Текст для упражнения>
++++++++
Сначала я испугался — так страшен был его вид. Он как-то высох, стал маленький, щеки впали и обросли седой щетиной — чем-то он напоминал мне Шмелева. И на этом измученном лице, изрытом глубокими морщинами, я увидел большие глаза, внимательно на меня смотревшие, — он хотел, видимо, проверить, какое впечатление произвел на меня… Тяжело вспомнить, но я так растерялся, что даже не успел придать лицу то «бодрое» выражение, с которым принято входить в комнату к тяжело больным людям, и так беспомощно простоял несколько секунд, а потом шагнул вперед, чтобы его обнять. Но Иван Алексеевич меня остановил:
— Дорогой мой, теперь больше ни с кем не целуюсь и за руку не здороваюсь… Боюсь, занесут заразу. Да и Вас могу заразить: меня вечно теперь лихорадит [43, 214–215].
++++++++
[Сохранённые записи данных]
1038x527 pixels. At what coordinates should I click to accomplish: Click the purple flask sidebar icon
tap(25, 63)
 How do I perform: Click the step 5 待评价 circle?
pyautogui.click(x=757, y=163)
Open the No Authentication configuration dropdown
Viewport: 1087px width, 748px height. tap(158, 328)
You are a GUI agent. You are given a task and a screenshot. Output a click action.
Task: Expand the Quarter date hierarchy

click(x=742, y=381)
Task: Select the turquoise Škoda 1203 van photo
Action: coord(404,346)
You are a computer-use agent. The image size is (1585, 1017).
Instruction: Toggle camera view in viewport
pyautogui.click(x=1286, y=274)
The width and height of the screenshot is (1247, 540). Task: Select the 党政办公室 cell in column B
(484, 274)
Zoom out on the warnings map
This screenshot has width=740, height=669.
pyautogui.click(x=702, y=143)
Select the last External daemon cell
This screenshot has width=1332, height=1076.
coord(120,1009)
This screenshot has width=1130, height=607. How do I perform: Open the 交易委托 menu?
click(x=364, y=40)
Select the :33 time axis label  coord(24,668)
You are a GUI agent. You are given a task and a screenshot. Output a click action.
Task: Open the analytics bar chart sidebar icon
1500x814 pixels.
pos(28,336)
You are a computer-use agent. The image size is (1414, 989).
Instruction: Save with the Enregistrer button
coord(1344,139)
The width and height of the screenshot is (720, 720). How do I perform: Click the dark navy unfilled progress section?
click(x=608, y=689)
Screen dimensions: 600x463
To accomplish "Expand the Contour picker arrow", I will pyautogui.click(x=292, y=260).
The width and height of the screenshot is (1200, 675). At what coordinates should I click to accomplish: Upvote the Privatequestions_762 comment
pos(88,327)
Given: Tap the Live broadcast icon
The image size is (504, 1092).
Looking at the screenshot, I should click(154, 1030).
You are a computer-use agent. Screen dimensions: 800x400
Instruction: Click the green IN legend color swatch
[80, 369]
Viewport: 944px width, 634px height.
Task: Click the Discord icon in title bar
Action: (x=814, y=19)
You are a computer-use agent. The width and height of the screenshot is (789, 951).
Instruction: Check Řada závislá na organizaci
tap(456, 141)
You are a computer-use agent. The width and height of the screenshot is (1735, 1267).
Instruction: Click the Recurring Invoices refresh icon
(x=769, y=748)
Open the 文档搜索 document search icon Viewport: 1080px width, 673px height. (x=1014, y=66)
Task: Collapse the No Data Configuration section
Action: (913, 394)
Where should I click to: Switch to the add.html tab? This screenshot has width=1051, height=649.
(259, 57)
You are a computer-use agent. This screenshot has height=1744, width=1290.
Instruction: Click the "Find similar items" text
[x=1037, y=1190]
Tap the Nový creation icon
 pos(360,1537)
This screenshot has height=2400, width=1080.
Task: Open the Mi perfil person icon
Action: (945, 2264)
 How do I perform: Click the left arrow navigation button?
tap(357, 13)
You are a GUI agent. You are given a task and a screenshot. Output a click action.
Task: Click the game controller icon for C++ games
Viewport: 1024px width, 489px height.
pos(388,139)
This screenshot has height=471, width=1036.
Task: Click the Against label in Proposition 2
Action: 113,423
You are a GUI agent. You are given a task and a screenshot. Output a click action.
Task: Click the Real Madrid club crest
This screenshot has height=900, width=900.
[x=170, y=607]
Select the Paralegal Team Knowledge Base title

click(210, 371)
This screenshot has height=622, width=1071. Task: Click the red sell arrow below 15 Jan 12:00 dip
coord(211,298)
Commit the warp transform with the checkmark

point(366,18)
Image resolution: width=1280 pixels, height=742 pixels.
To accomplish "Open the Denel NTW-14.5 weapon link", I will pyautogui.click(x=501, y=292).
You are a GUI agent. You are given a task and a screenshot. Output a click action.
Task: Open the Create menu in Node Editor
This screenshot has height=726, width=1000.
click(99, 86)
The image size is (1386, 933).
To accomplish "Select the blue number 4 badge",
++++++++
Задания>
A: Соответствуют ли отрывку об Иване Алексеевиче утверждения (i) Иван Алексеевич сильно похудел, (ii) при встрече Иван Алексеевич обнял гостя, (iii) Иван Алексеевич жалуется на постоянную лихорадку? На каждое ответьте «да» или «нет» и приведите решающие слова отрывка в точной цитате.
B: Продолжите отрывок об Иване Алексеевиче, начав сразу после его последней реплики.
Записи здесь не понадобятся.

Ответы к заданиям>
A:
(i) Да: «Он как-то высох, стал маленький».
(ii) Нет: «Но Иван Алексеевич меня остановил».
(iii) Да: «меня вечно теперь лихорадит».

B:
София Юльевна Прегель:
Бунин отталкивался от своей старости. Считал ее чем-то навязанным, противоестественным. Ему была невыносима мысль, что Андре Жид во фраке едет на свою премьеру в «Комедии Франсез», а он, Бунин, в халате, с трудом и неохотой добирается до столовой, где его ждут посетители.
Болезнь Бунина затягивается, но сознание, что за ним будет ухаживать сестра милосердия, ему ненавистно. «Этих сестер надо гнать в шею». Любови Алексеевне Махиной (нечто среднее между добрым другом и домашней работницей) он позволил заходить в его комнату и даже убирать там, но без особого пыла. Он называет ее полковницей и ведет с ней беседы на литературные темы. Бедная Любовь Алексеевна всей душой предана ему и Вере Николаевне. Сил у нее маловато, и поэтому после ее ухода остаются только «островки чистоты».
Есть дни, когда Иван Алексеевич никого к себе не допускает и разговаривать с ним можно только через закрытую дверь. Не помогают уверения в любви и преданности. «Меня нельзя любить, — говорит Иван Алексеевич. — Я отвратительный больной старик. Не притворяйтесь, вы любите не меня, а Нобелевского лауреата».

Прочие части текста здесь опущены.